# Objective
Reproduce the data verbatim, from the line containing "The width and" through the end of the data, omitting the pictures.

start Data shown

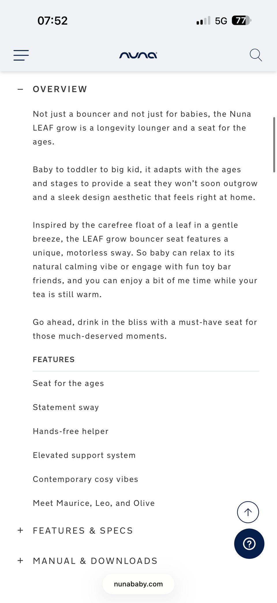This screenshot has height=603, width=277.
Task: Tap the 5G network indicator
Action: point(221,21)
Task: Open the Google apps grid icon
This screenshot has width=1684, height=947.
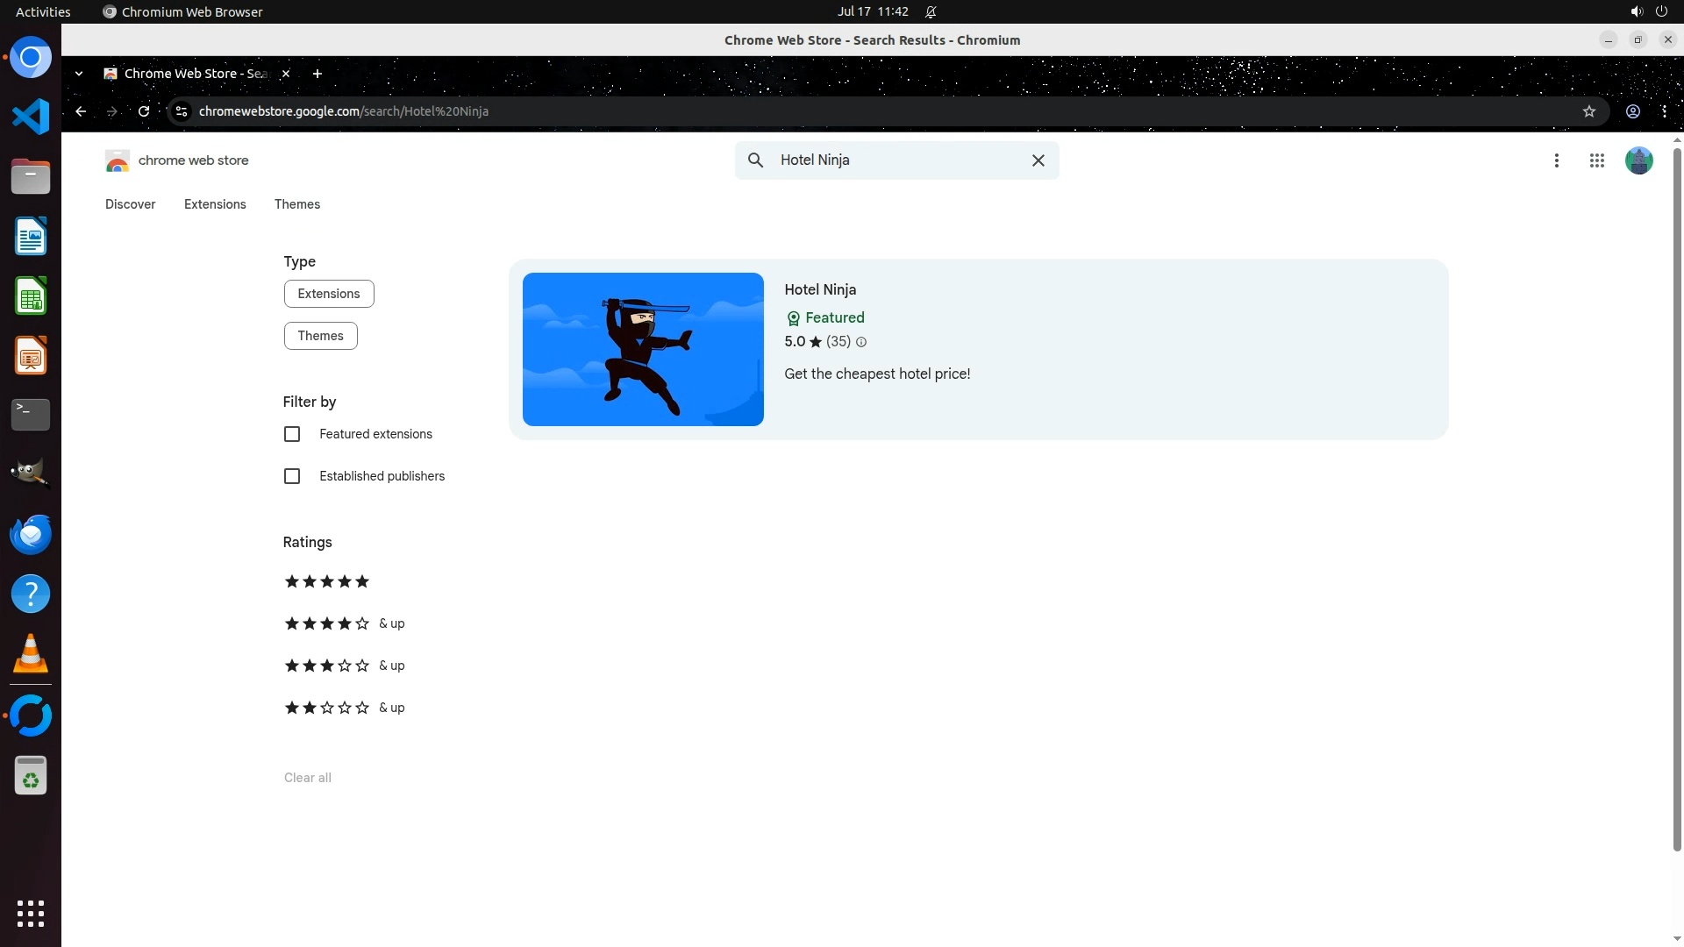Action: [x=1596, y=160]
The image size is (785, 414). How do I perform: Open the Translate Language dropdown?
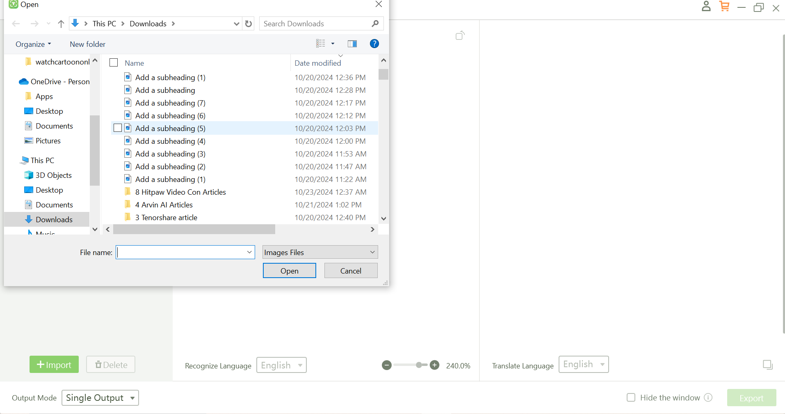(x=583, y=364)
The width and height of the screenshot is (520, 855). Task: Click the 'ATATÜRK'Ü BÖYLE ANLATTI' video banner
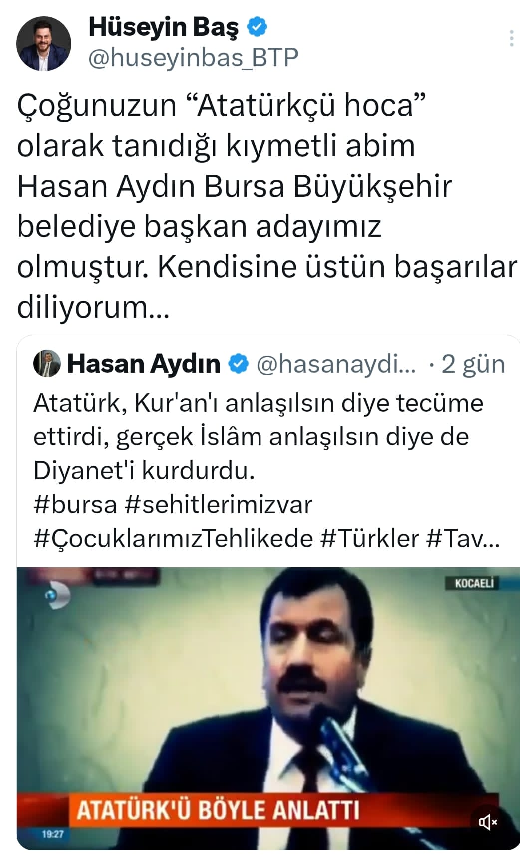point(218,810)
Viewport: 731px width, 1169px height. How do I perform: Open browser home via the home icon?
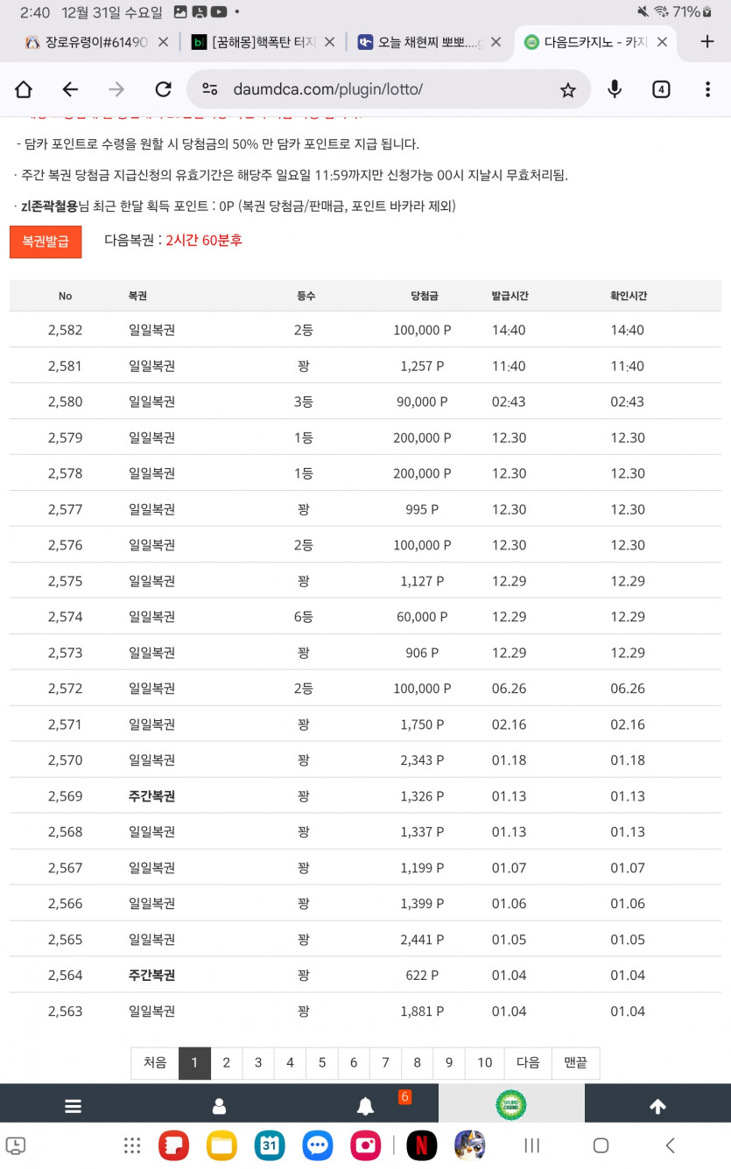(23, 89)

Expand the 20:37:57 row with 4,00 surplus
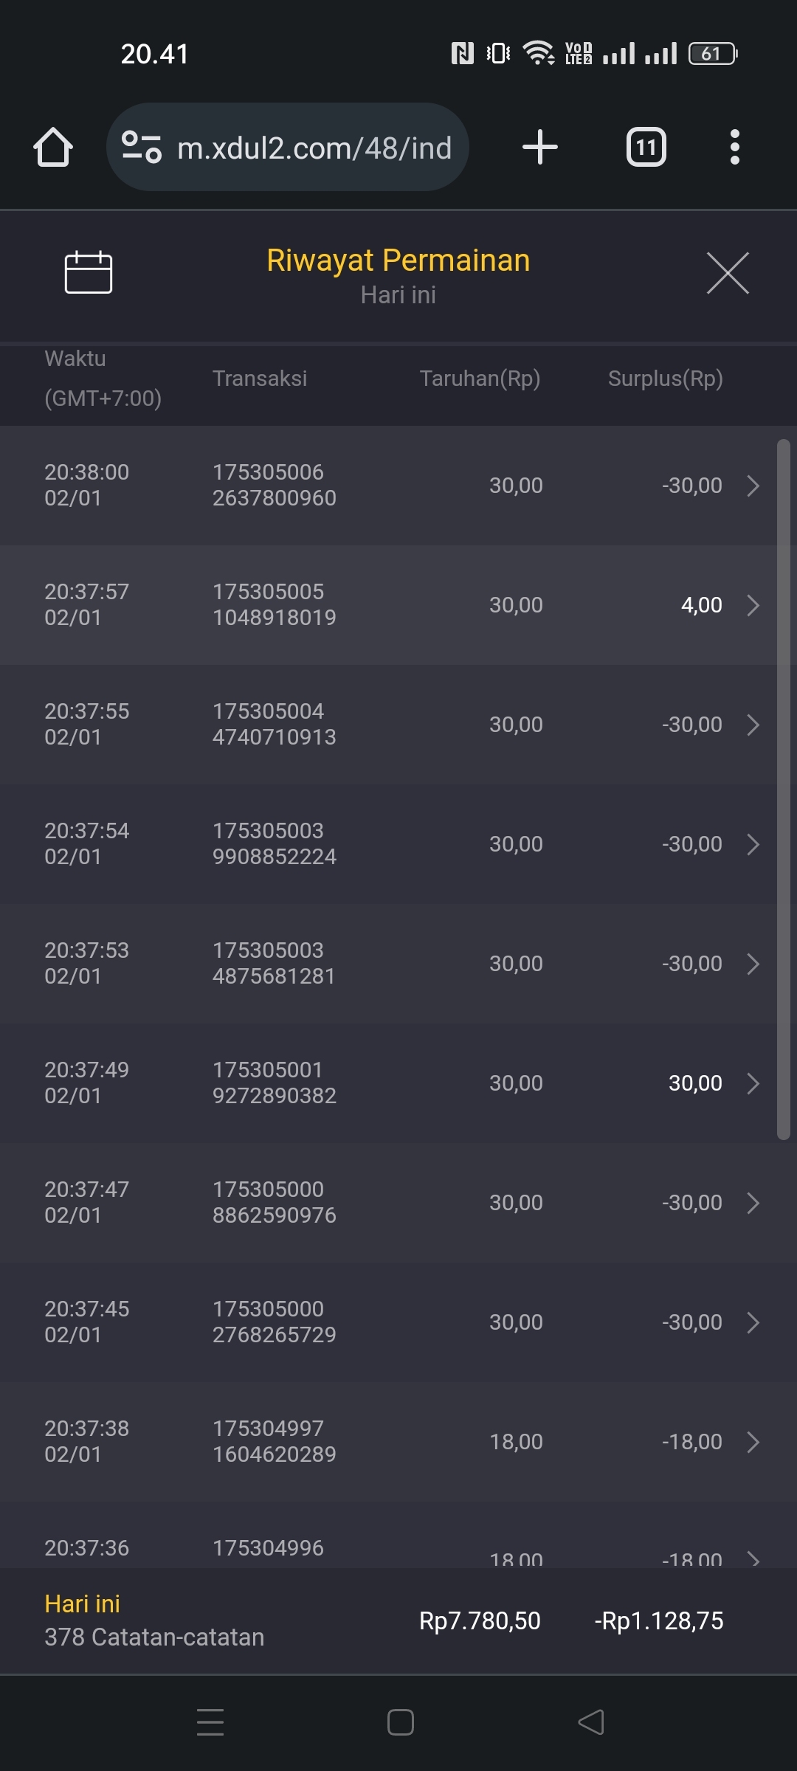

end Data shown

# Exercise answer
The width and height of the screenshot is (520, 855). Task: Click the 'ATATÜRK'Ü BÖYLE ANLATTI' video banner
point(218,810)
Viewport: 731px width, 1169px height. How do I perform: Open browser home via the home icon?
(23, 89)

Expand the 20:37:57 row with 4,00 surplus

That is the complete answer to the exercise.